Nothing in the records may be altered; repeat them exactly.

SUPPLIED MATERIAL:
★ ★ ★ ★ ★ ★ ★
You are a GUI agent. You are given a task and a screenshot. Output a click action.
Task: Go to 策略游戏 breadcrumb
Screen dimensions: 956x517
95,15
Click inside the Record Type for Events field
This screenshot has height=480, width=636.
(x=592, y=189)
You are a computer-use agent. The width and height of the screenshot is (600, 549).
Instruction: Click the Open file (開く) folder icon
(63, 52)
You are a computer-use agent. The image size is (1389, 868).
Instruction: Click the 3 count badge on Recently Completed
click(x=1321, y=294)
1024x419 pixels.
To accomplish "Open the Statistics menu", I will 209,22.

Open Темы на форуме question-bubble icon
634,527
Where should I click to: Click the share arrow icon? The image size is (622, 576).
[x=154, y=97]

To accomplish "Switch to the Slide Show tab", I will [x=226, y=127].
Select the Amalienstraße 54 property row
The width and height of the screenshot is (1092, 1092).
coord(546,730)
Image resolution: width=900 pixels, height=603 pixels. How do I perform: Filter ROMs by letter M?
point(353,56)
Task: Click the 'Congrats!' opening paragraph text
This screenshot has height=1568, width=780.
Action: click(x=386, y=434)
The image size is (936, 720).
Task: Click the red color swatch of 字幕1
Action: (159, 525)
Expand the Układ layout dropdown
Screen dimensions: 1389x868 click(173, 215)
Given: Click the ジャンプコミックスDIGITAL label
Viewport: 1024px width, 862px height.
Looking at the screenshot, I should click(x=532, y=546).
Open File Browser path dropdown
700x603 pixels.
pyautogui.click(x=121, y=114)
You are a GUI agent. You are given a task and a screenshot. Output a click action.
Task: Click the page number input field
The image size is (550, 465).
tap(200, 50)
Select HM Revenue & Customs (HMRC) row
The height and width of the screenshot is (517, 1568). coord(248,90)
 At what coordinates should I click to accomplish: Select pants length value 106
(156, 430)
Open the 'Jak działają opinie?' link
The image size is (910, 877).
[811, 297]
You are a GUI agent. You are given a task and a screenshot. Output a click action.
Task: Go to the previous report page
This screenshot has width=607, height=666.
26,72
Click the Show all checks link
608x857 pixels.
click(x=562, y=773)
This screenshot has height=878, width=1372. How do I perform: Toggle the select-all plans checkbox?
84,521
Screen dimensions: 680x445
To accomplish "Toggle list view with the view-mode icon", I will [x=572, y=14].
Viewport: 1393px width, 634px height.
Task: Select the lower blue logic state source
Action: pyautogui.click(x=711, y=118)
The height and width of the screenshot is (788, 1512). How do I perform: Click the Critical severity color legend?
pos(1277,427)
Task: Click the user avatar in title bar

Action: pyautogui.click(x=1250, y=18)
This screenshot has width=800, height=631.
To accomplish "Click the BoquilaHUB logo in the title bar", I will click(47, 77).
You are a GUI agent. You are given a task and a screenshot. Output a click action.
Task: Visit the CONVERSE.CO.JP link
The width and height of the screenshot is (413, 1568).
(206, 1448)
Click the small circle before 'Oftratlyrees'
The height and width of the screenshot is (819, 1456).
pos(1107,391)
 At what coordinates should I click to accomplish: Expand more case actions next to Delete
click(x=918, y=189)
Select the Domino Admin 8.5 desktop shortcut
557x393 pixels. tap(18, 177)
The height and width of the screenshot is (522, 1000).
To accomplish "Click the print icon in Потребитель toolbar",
★ ★ ★ ★ ★ ★ ★
TASK OUTPUT:
You are a GUI agent. You are given a task and a screenshot. Output a click action.
Task: Go to 策略游戏 breadcrumb
Screen dimensions: 956x517
95,15
Click inside the Record Type for Events field
This screenshot has height=480, width=636.
(x=592, y=189)
You are a computer-use agent. The width and height of the screenshot is (600, 549).
Instruction: Click the Open file (開く) folder icon
(63, 52)
You are a computer-use agent. The image size is (1389, 868).
Instruction: Click the 3 count badge on Recently Completed
click(x=1321, y=294)
1024x419 pixels.
To accomplish "Open the Statistics menu", I will 209,22.

Open Темы на форуме question-bubble icon
634,527
Where should I click to: Click the share arrow icon? The image size is (622, 576).
[x=154, y=97]

To accomplish "Switch to the Slide Show tab", I will [x=226, y=127].
Select the Amalienstraße 54 property row
The width and height of the screenshot is (1092, 1092).
coord(546,730)
Image resolution: width=900 pixels, height=603 pixels. How do I perform: Filter ROMs by letter M?
point(353,56)
Task: Click the 'Congrats!' opening paragraph text
This screenshot has height=1568, width=780.
Action: click(x=386, y=434)
The image size is (936, 720).
Task: Click the red color swatch of 字幕1
Action: (159, 525)
Expand the Układ layout dropdown
Screen dimensions: 1389x868 click(173, 215)
Given: Click the ジャンプコミックスDIGITAL label
Viewport: 1024px width, 862px height.
Looking at the screenshot, I should click(x=532, y=546).
Open File Browser path dropdown
700x603 pixels.
pyautogui.click(x=121, y=114)
You are a GUI agent. You are given a task and a screenshot. Output a click action.
Task: Click the page number input field
The image size is (550, 465).
tap(200, 50)
Select HM Revenue & Customs (HMRC) row
The height and width of the screenshot is (517, 1568). coord(248,90)
 At what coordinates should I click to accomplish: Select pants length value 106
(156, 430)
Open the 'Jak działają opinie?' link
The image size is (910, 877).
[811, 297]
You are a GUI agent. You are given a task and a screenshot. Output a click action.
Task: Go to the previous report page
This screenshot has width=607, height=666.
26,72
Click the Show all checks link
608x857 pixels.
click(x=562, y=773)
This screenshot has height=878, width=1372. How do I perform: Toggle the select-all plans checkbox?
84,521
Screen dimensions: 680x445
To accomplish "Toggle list view with the view-mode icon", I will [x=572, y=14].
Viewport: 1393px width, 634px height.
Task: Select the lower blue logic state source
Action: pyautogui.click(x=711, y=118)
The height and width of the screenshot is (788, 1512). How do I perform: Click the Critical severity color legend?
pos(1277,427)
Task: Click the user avatar in title bar

Action: pyautogui.click(x=1250, y=18)
This screenshot has width=800, height=631.
To accomplish "Click the BoquilaHUB logo in the title bar", I will click(47, 77).
You are a GUI agent. You are given a task and a screenshot. Output a click action.
Task: Visit the CONVERSE.CO.JP link
The width and height of the screenshot is (413, 1568).
(206, 1448)
Click the small circle before 'Oftratlyrees'
The height and width of the screenshot is (819, 1456).
pos(1107,391)
 At what coordinates should I click to accomplish: Expand more case actions next to Delete
click(x=918, y=189)
Select the Domino Admin 8.5 desktop shortcut
557x393 pixels. tap(18, 177)
The height and width of the screenshot is (522, 1000).
To accomplish "Click the print icon in Потребитель toolbar",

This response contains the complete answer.